The debut album from Arcade Fire violinist Sarah Neufeld has been in the works for nearly two years. With a stirling pedigree playing in a commercially successful, Grammy-winning group and working alongside popular post-classical composer/producer Nils Frahm, it’s fair to say Neufeld’s solo venture would be watched with heavy scrutiny.
Hero Brother presents Neufeld in a light unlike her indie-rock roots and as a bonafide post-classical violinist able to stand on her own, free of the aforementioned accolades presented to her as a member of Arcade Fire.
Hero Brother is for the most part, a collection of mysteriously dark and echoing pieces that are in every sense of the word – riveting. Neufeld’s compositions are heavily repetitious giving off a haunting effect in ways never imaginable with the solo violin. An atmospheric ride throughout, Neufeld’s writings for the solo violin are refreshingly stark in velocity at a furious tempo. Neufeld and her violin soar high from such harsh drops, sounding like the strings are squealing in the wind. Scraping to get by at every turn, near desperate even, many of the pieces on Hero Brother have an angry brashness.

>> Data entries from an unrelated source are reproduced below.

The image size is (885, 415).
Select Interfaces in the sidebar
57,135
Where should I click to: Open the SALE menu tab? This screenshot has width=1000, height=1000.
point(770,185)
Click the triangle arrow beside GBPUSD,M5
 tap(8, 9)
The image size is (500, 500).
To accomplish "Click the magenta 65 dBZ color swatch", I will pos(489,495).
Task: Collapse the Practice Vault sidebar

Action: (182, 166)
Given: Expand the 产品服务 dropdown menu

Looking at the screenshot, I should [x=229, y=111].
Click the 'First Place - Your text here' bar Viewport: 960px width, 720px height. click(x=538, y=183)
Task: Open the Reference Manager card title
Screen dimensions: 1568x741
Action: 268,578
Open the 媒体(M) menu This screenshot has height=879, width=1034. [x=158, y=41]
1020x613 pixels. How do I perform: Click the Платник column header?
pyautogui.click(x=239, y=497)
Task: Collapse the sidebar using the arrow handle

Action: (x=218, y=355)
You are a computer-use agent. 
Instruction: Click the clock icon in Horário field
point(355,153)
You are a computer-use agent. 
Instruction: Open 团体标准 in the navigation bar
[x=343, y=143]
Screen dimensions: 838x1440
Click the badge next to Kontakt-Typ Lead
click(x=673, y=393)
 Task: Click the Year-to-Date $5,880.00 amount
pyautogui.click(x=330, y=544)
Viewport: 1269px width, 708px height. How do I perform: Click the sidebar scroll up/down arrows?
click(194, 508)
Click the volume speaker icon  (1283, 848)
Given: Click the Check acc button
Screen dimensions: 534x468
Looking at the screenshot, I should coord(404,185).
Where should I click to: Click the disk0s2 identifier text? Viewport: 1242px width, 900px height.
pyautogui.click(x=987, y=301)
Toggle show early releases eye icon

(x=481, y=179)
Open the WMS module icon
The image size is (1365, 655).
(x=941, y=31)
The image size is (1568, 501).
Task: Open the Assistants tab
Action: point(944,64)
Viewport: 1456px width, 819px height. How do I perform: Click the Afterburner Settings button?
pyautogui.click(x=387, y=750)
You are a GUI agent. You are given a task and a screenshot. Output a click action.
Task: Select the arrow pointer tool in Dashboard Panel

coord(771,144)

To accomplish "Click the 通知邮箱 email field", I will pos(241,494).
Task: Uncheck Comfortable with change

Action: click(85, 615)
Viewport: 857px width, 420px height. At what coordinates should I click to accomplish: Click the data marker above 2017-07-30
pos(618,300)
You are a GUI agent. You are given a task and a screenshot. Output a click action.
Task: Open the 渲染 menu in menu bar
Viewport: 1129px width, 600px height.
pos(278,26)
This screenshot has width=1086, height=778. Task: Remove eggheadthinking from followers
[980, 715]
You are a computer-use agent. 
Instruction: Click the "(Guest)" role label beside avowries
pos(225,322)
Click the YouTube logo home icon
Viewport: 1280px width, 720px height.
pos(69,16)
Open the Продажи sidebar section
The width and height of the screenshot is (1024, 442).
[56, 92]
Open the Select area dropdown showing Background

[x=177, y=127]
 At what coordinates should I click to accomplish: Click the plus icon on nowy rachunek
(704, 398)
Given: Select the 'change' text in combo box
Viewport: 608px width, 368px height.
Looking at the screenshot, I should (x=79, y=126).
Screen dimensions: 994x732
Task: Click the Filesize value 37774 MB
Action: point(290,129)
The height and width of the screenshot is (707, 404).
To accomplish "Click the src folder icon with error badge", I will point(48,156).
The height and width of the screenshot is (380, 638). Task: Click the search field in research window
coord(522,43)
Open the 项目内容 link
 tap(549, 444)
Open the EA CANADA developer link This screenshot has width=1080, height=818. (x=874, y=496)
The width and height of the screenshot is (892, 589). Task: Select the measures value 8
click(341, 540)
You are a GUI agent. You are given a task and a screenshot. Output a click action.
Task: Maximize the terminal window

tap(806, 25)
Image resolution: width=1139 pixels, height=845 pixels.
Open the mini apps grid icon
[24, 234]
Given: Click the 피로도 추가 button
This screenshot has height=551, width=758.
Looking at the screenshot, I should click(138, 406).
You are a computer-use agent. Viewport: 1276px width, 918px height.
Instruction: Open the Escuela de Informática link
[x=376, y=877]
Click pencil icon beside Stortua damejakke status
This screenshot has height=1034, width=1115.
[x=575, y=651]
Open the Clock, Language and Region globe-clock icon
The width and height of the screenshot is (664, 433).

Neufeld makes a point in her first four compositions to stress a repetitious howling of strings, resulting in possibly the greatest moments of the album. “Tower,” a serene and isolated opener, is Neufeld’s first offering of the record where she relays a somber and longing tone supported by a landscape of lush crooning. The title track “Hero Brother,” is a fiddle-like, heart-pounding solo, and while far and above the most aggressive piece on the record, exemplifies the chilling nature of the record as a whole. The notes off Neufeld’s strings in their vibrating tenacity, dance in erratic fashion through a barrel of looping hard beats. Emotionally-charged on a frantic non-linear path, the title track is almost worth the price of admission alone.
Neufeld’s minimalist works on Hero Brother (“They Live On”, “Below”) are less reliant on her violin voice to the point of being a near afterthought, and more so on dark ethereal production value. The end results of her labor are chilling movements with less of the finesse found on most of the album. Where Neufeld shines in performance is when she presents the opportunity to smoke the violin at free will with an almost reckless nature (“Right Thought,” “Spinter Fire”). Never will you hear a solo violin so shredded and in attack mode that Neufeld is practically on the verge of losing complete control in a desperate free-fall. Frahm makes appearances here and there with light touches of the piano, and though his keys are at opportune moments, the focus is never strayed off Neufeld’s strings – strong and overbearingly commanding at every second. His poignant touches on “Forcefulness” (the most reflective piece of the record) balance the sweeping gaelic manner of Neufeld’s violin and keep the piece grounded.
Hero Brother is a visionary album that may be understated due to Neufeld’s already well-achieved background. Neufeld’s writing ability, even in its debut form, are solid to stand toe-to-toe to the likes of Nico Muhly or dare we say Shostakovich. There is still that mixture of “indie-classical” that won’t appeal to some ears, but on a pure writing-level, Hero Brother is top-notch. It’d be difficult to think another violinist, no matter their pedigree, could create a type of record like this. Neufeld’s understanding of tone and atmosphere, gained from experiences outside the classical world, makes her a unique outlier who can create gripping compositions specifically for the personnel in mind.
Hero Brother is exactly the reason post-modern classical dorks spaz over unorthodox attempts at new works, and there’s plenty to geek out here with good reason. Neufeld has found ways to make the solo violin piece sing and sound bigger and more bellowing than what was possible. As a composer, a solo performer, and more importantly a visionary sage, Hero Brother is Neufeld’s authoritative stamp.